As a scholar, he is best known for In the Matter of Color and Shades of Freedom, the first two volumes in an unfinished series entitled Race and the American Legal Process. At Harvard, Higginbotham will be honored by two lecture series, a new full-tuition public-service fellowship at the Kennedy School, and an undergraduate public-service summer-internship program managed by the Afro-American studies department; his widow, Evelyn Brooks Higginbotham, is professor of history and of Afro-American studies.
Excerpts from President Neil L. Ruden-stine's remarks on February 22 follow.
Leon was a large man--greathearted, restless, full of purpose, wise, all-embracing. One major theme guided him throughout his life: the powerful determination to help the United States become a society where all the arbitrary, capricious, and irrelevant obstacles that interfered with the freedom and opportunities of every individual and group could and would be removed. He wanted African Americans and all others who have suffered from discrimination, from the lack of excellent education, from poverty that seems to offer no avenue of escape--he wanted all such people to experience the opening of those many doors that still too often remain closed to them.
He deliberately chose not to see himself as a prototypical individual American success story. He never thought that he had earned his way to success merely through his own combination of talent, aspiration, and hard work. He always assumed that if it had not been for the major contributions and acts of kindness of untold others, he would not have been able to achieve all that he did.

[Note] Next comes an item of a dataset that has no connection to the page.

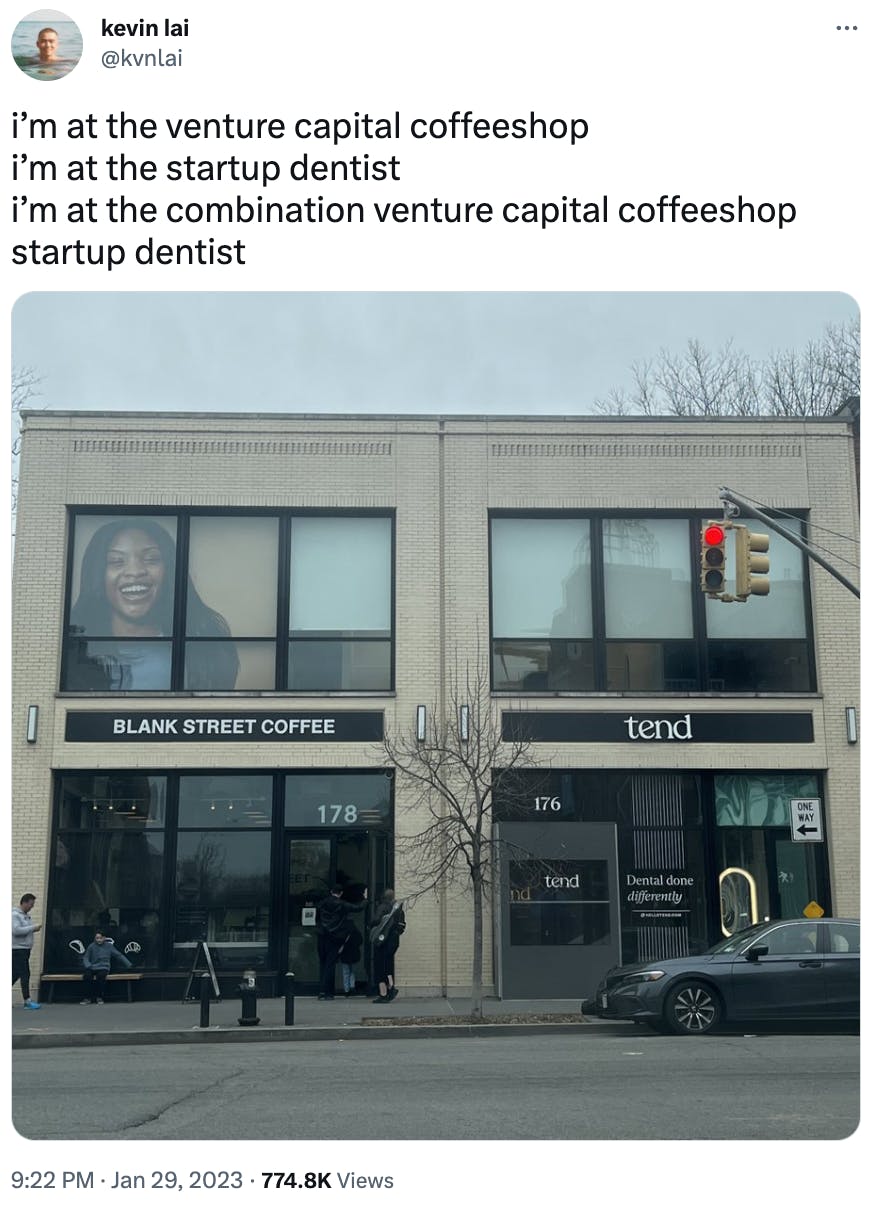
Task: Open the 9:22 PM Jan 29, 2023 timestamp
Action: click(127, 1180)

So he lived life as if it were a struggle in which he himself could never triumph, unless and until millions of others were also helped and given a chance to triumph. In his universe, no one was pressed to the periphery, in order to be dropped from sight.
When Leon organized a major conference at the Law School to mark the one-hundredth anniversary of the Supreme Court's decision in Plessy v. Ferguson, he did so because he felt that many of the policies created by the "separate but equal" doctrine sanctioned by Plessy still had great influence in the United States, in spite of the legal progress made in other cases such as Brown v. Board of Education and in the Civil Rights Act of 1965.

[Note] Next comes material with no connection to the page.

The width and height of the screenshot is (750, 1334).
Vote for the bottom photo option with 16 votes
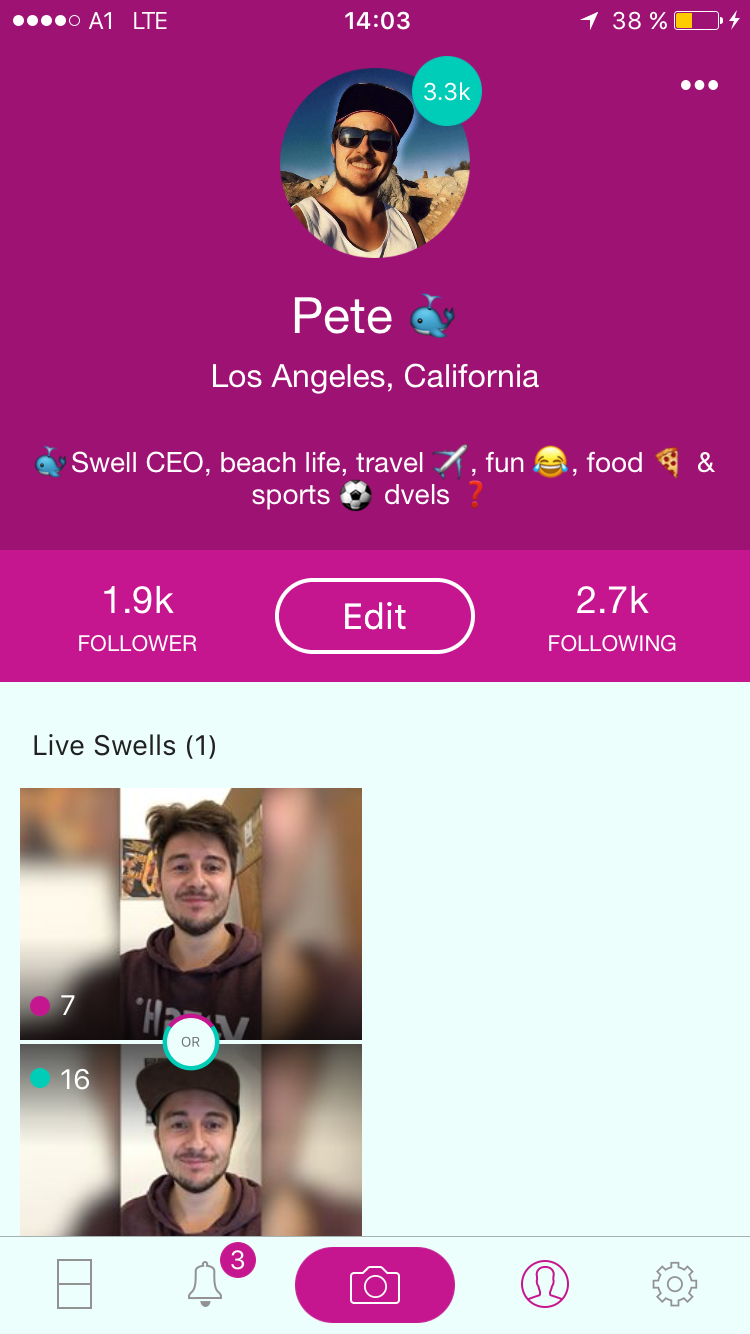191,1140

Leon knew that most Americans have very little direct personal memory of the civil-rights movement and of the struggle to desegregate higher education. They do not remember the fact that race was taken into account in university admissions for more than 300 years; and now, after a mere 30 years of experimenting with affirmative programs that offer African Americans some very limited degree of extra consideration, the nation is coming perilously close to saying that 30 years is enough--indeed, it is too much. Positive programs that create educational opportunities for previously excluded individuals and groups, and enrich the process and substance of education itself, are now suddenly seen as unfair, as discriminatory, and as much too costly in terms of the modest number of admissions places they absorb.
If Leon was deeply troubled about the reversals he saw around him in recent years, he never stopped for even a moment--and he remained as hopeful and exuberant as he was realistic, right to the end.